薛姨媽不無得意地說:“這還是你妹妹提醒我的,咱們薛家現在也算是人口越發多了,轉眼大寶二寶三寶也該說媳婦了,要是沒有規矩,回頭四世同堂,一大家子非得亂了不可,所以我今個兒順便從你姨媽那里問了問榮國府現如今的規矩,又和你媳婦參詳著改了改,晌午剛叫大寶寫完,回頭過年的時候燒一份給你爹看,也好叫他高興高興。”
薛蟠:【喂喂喂,如果我沒弄錯的話我好像才是一家之主吧,不過這家法怎么我是最后一個知道的?】
薛蟠也就這么一說,當年年輕時候因為色字他吃了大苦頭,這么多年為了養生、為了活命也不敢去花街柳巷真槍實彈干點什么,最多也就談買賣的時候逢場作戲親親摸摸。現在被家中女眷一致教訓,很是無奈……
“那我總能先看看家訓家法吧?”
“行行行,給你看看,看了之后別知法犯法啊!”薛姨媽咕噥一句。
薛蟠伸手上前接家訓家法的時候差點沒摔一跤——這真是制定出來約束子孫的?不是約束薛家老爺我的?!
…………………………
薛蟠斗志昂揚地打算全方位挖掘姨媽給出的名單上三人的各種隱秘事。
另又要說,賈萌領了觀察陸舟的‘差事’,就有些為難地與親爹說:“我覺得祖父祖母還是換一個人選考慮吧。”
“怎么了?可是此人有什么不妥?”寶玉還是蠻好奇的,畢竟要從萌哥兒嘴里說出哪個人不好可是一件很難的事。
“先前兒子剛入翰林院之時不是與同僚關系有些不融洽么,其中以陸舟為最。我本想著我與他乃是同年,又年紀小相仿或可以成為朋友,但是對方卻好似對我有什么不滿,一開始我以為是誤會,后來卻發現果然如此……不只是這樣,兒子還覺得,陸舟應當是對咱們榮國府闔府都沒什么好感。”賈萌慢慢地說出自己的猜測。

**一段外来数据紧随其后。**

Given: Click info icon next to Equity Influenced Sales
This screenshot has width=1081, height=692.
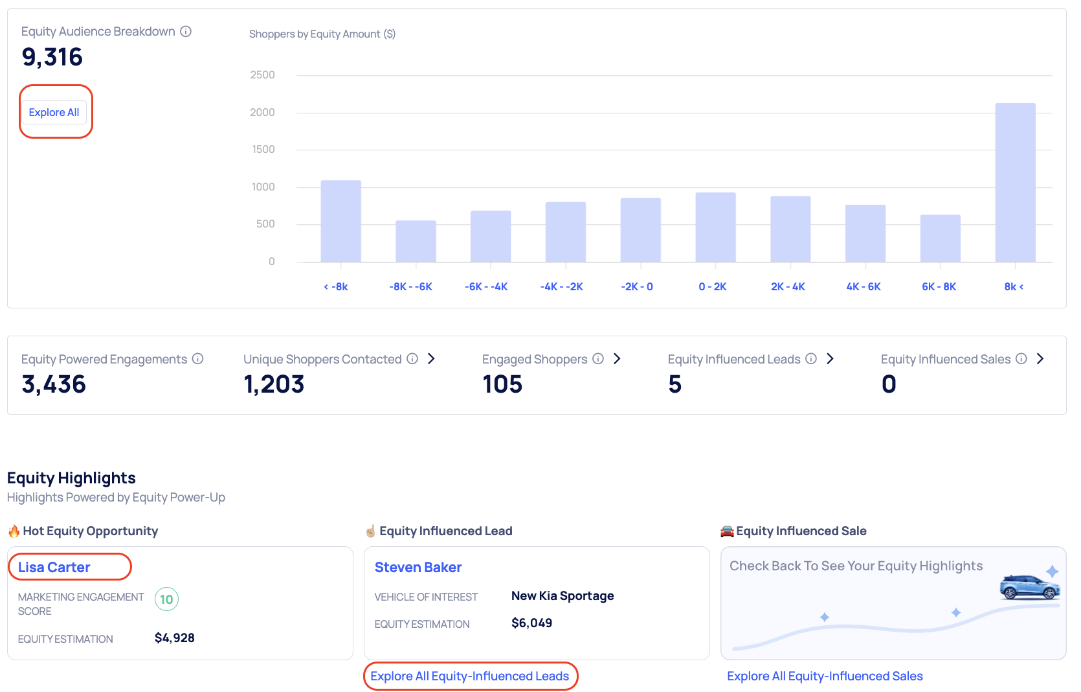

這微末小事兒寶玉原本是不知道的,現在知道了,憑借他的關系網,想要查個明白是輕而易舉。
不出三日,真相便送至寶玉案頭。
卻原來,陸舟的早亡的父親,還真與榮國府,確切地說是與寶玉本人有點兒關系。
十一年前,寶玉時任黑省將軍,當年十月,朵顏三衛偷襲黑省西,搶走棉花一萬多斤。十一月,韃靼勾結朵顏三衛糾結十萬大軍欲南下。寶玉水泥鑄城墻,攔住對方,硬是叫聯軍無法東進半里,熬過一個冬天之后,次年二月朵顏三衛和談,陸舟的父親當時站的是主和派,然和談是假,聯軍使毒計是真,三月黑省附近便開始因人為因素造成天花傳播。而后,寶玉提議以種牛痘預防天花,并且替黑省主動要求成為試驗者的大發等人請旨,懇請陛下赦免部分罪民身份。陸御史很不幸又站在了寶玉的對立面,先是參賈瑛草菅人命,隨即又參他包藏禍心違背祖制……
寶玉都沒看調查結果的最后幾句就知道了這位陸御史最后定然結局不太好——果然,十六沒有罷他的官,但是被降半職之后的陸御史郁郁寡歡,不多久就病逝了。